===== Extracted data

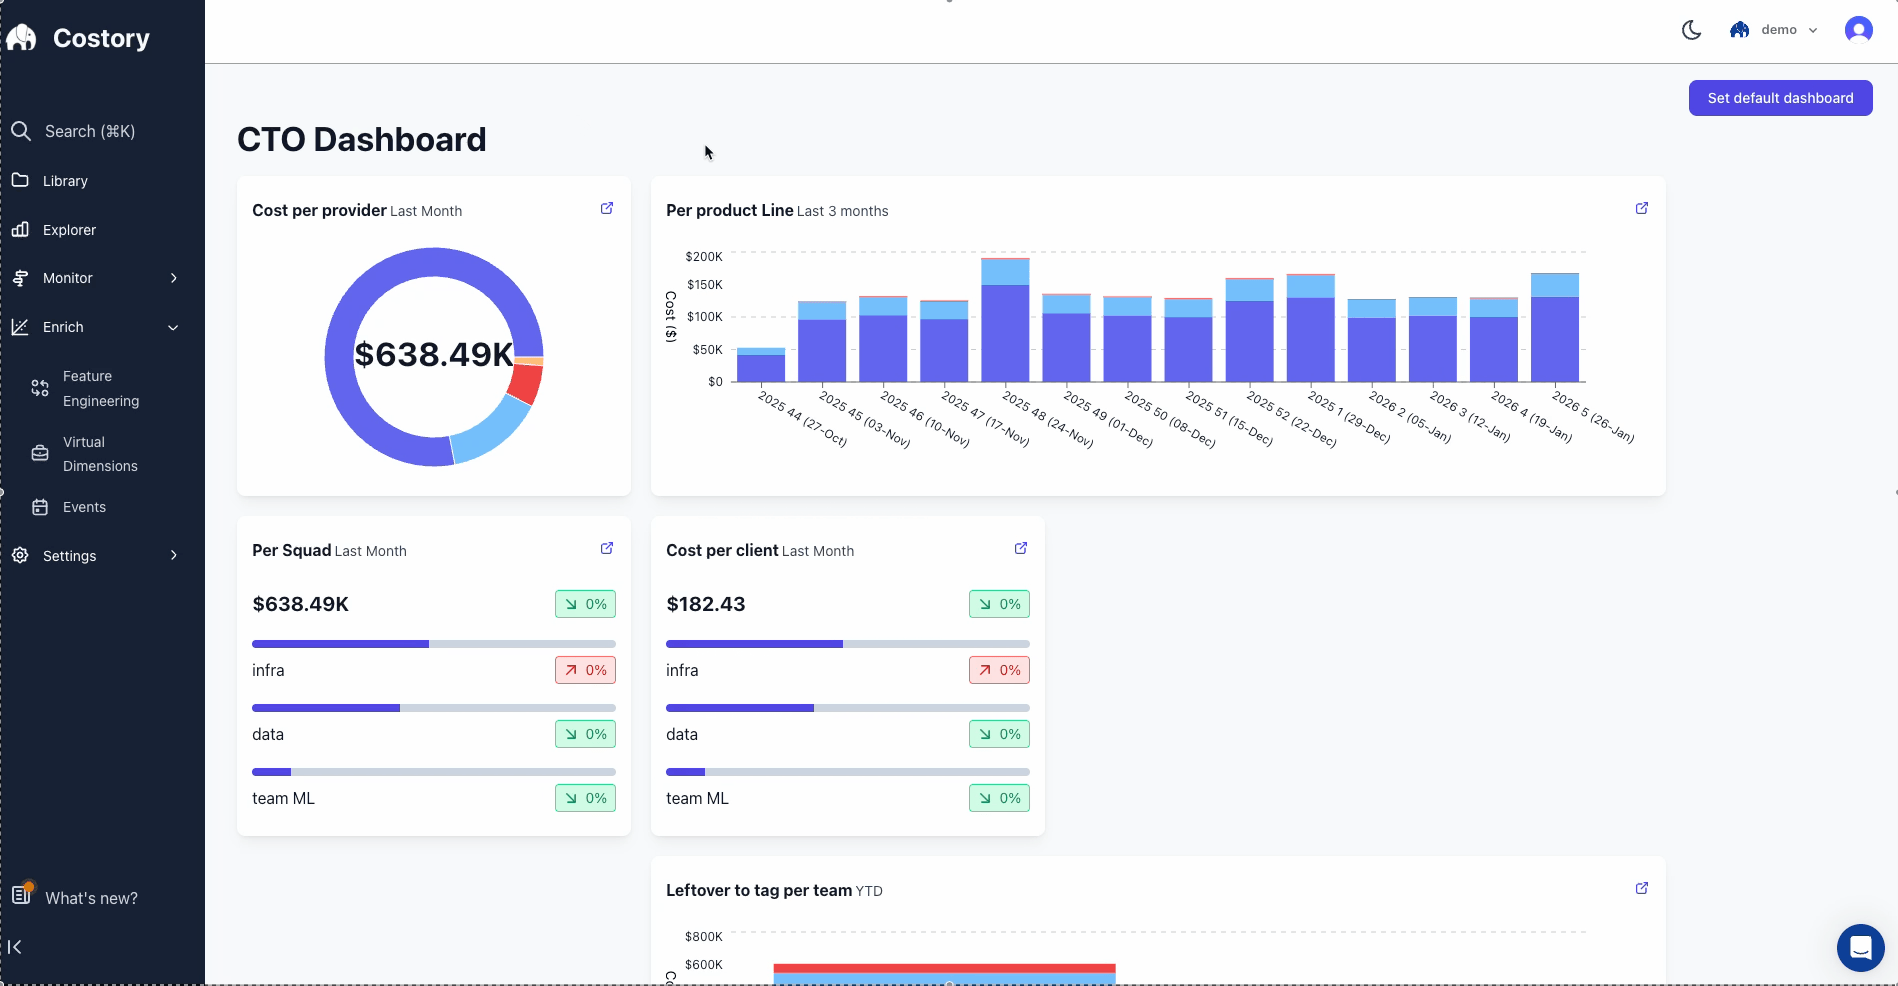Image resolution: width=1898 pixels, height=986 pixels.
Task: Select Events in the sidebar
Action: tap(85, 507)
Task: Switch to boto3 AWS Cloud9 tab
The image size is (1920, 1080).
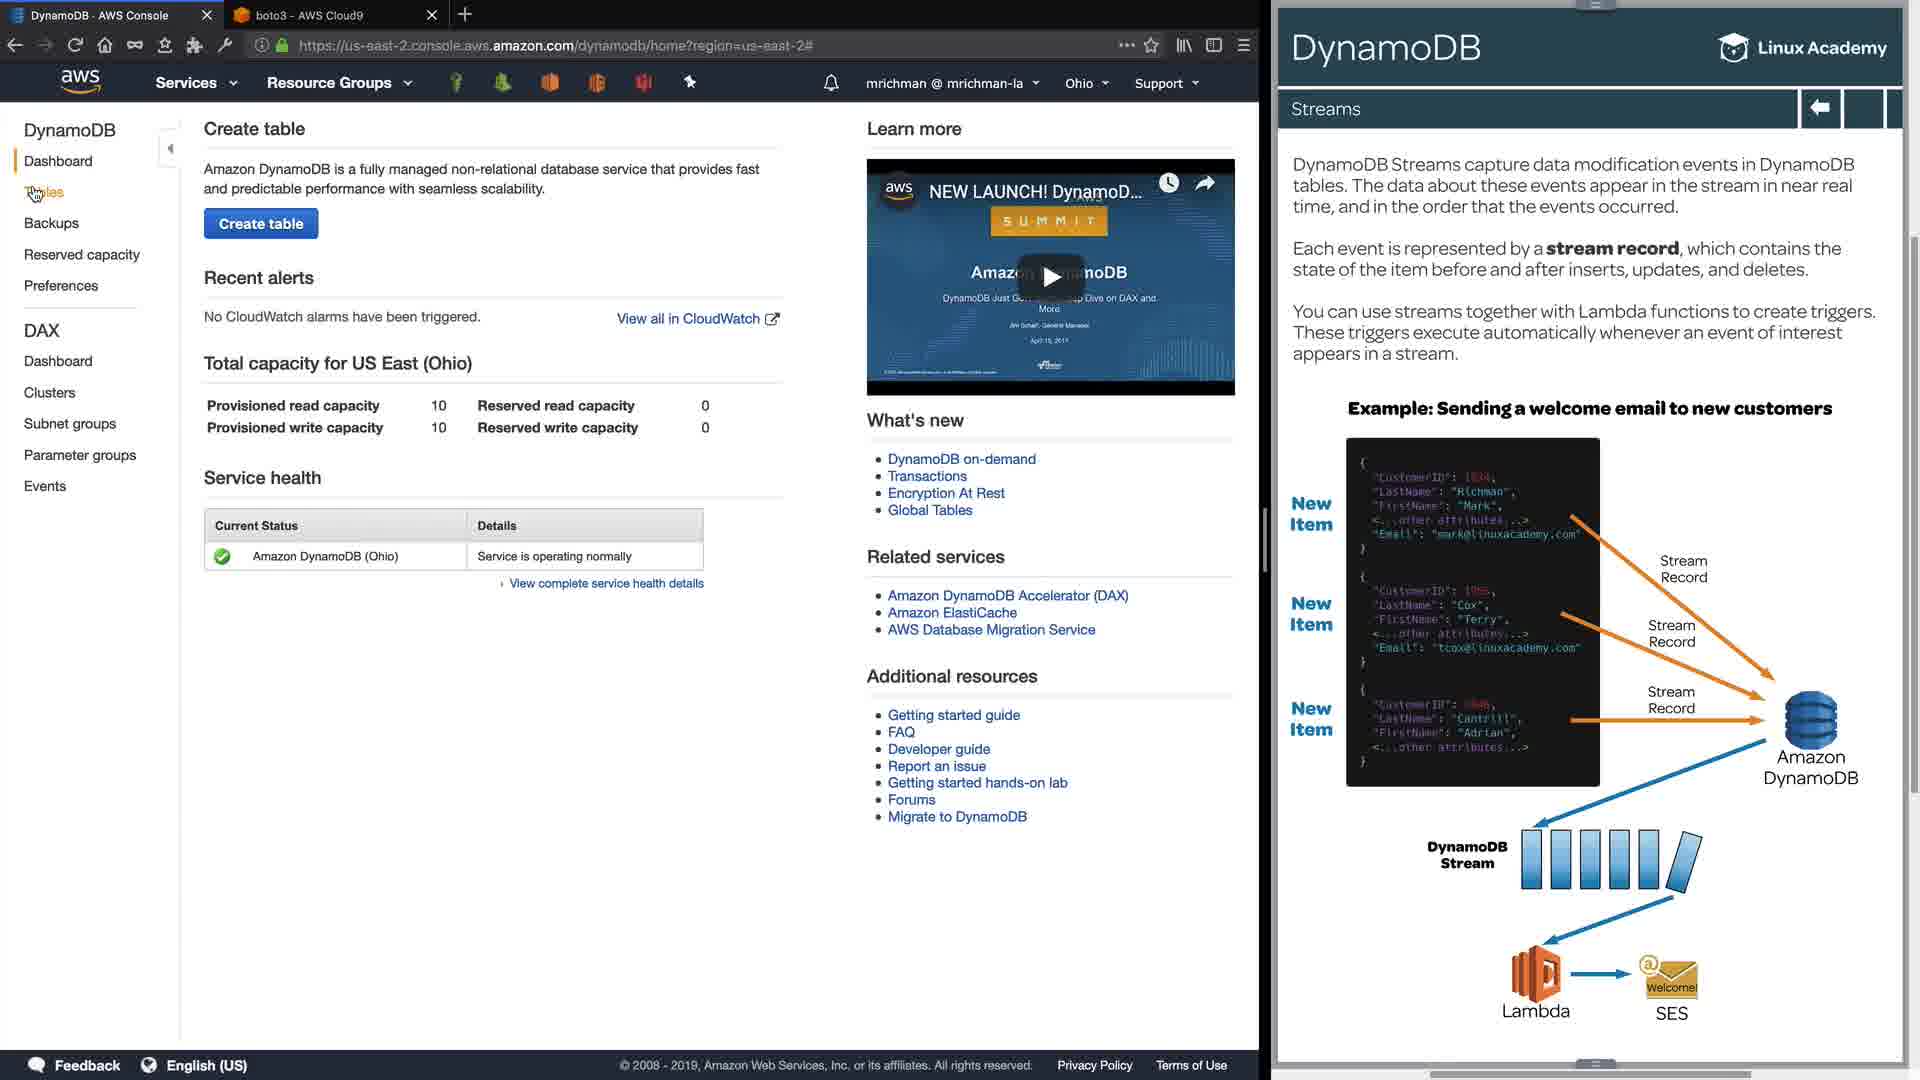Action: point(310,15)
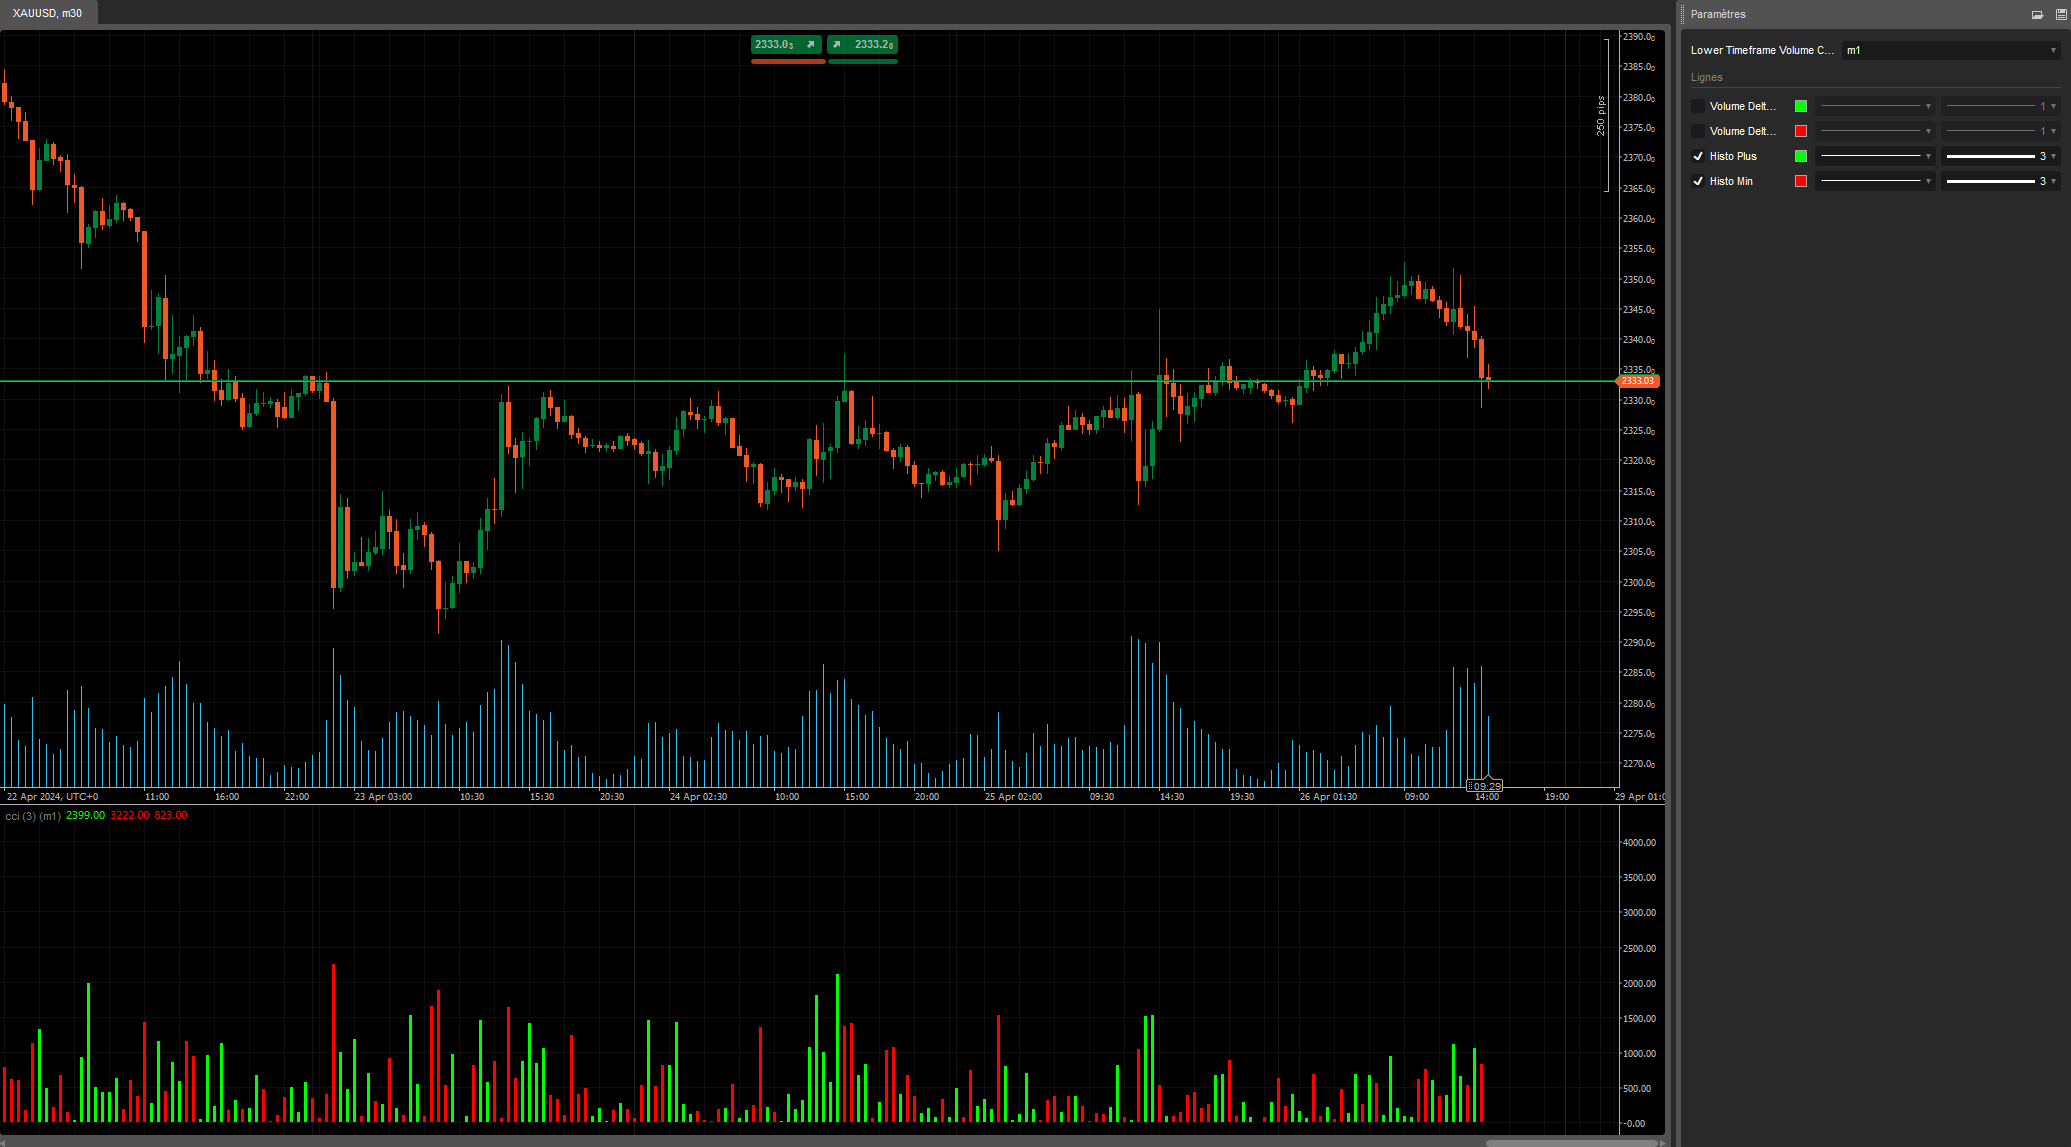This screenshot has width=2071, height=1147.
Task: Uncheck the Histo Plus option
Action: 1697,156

==========

--- What the task requires ---
Only what runs from the line with "Task: Switch to boto3 AWS Cloud9 tab" through the last line of the listing above belongs in the answer, set down exactly and free of pictures.

--- Expected answer ---
Task: Switch to boto3 AWS Cloud9 tab
The image size is (1920, 1080).
Action: point(310,15)
This screenshot has width=2071, height=1147.
Task: Uncheck the Histo Plus option
Action: 1697,156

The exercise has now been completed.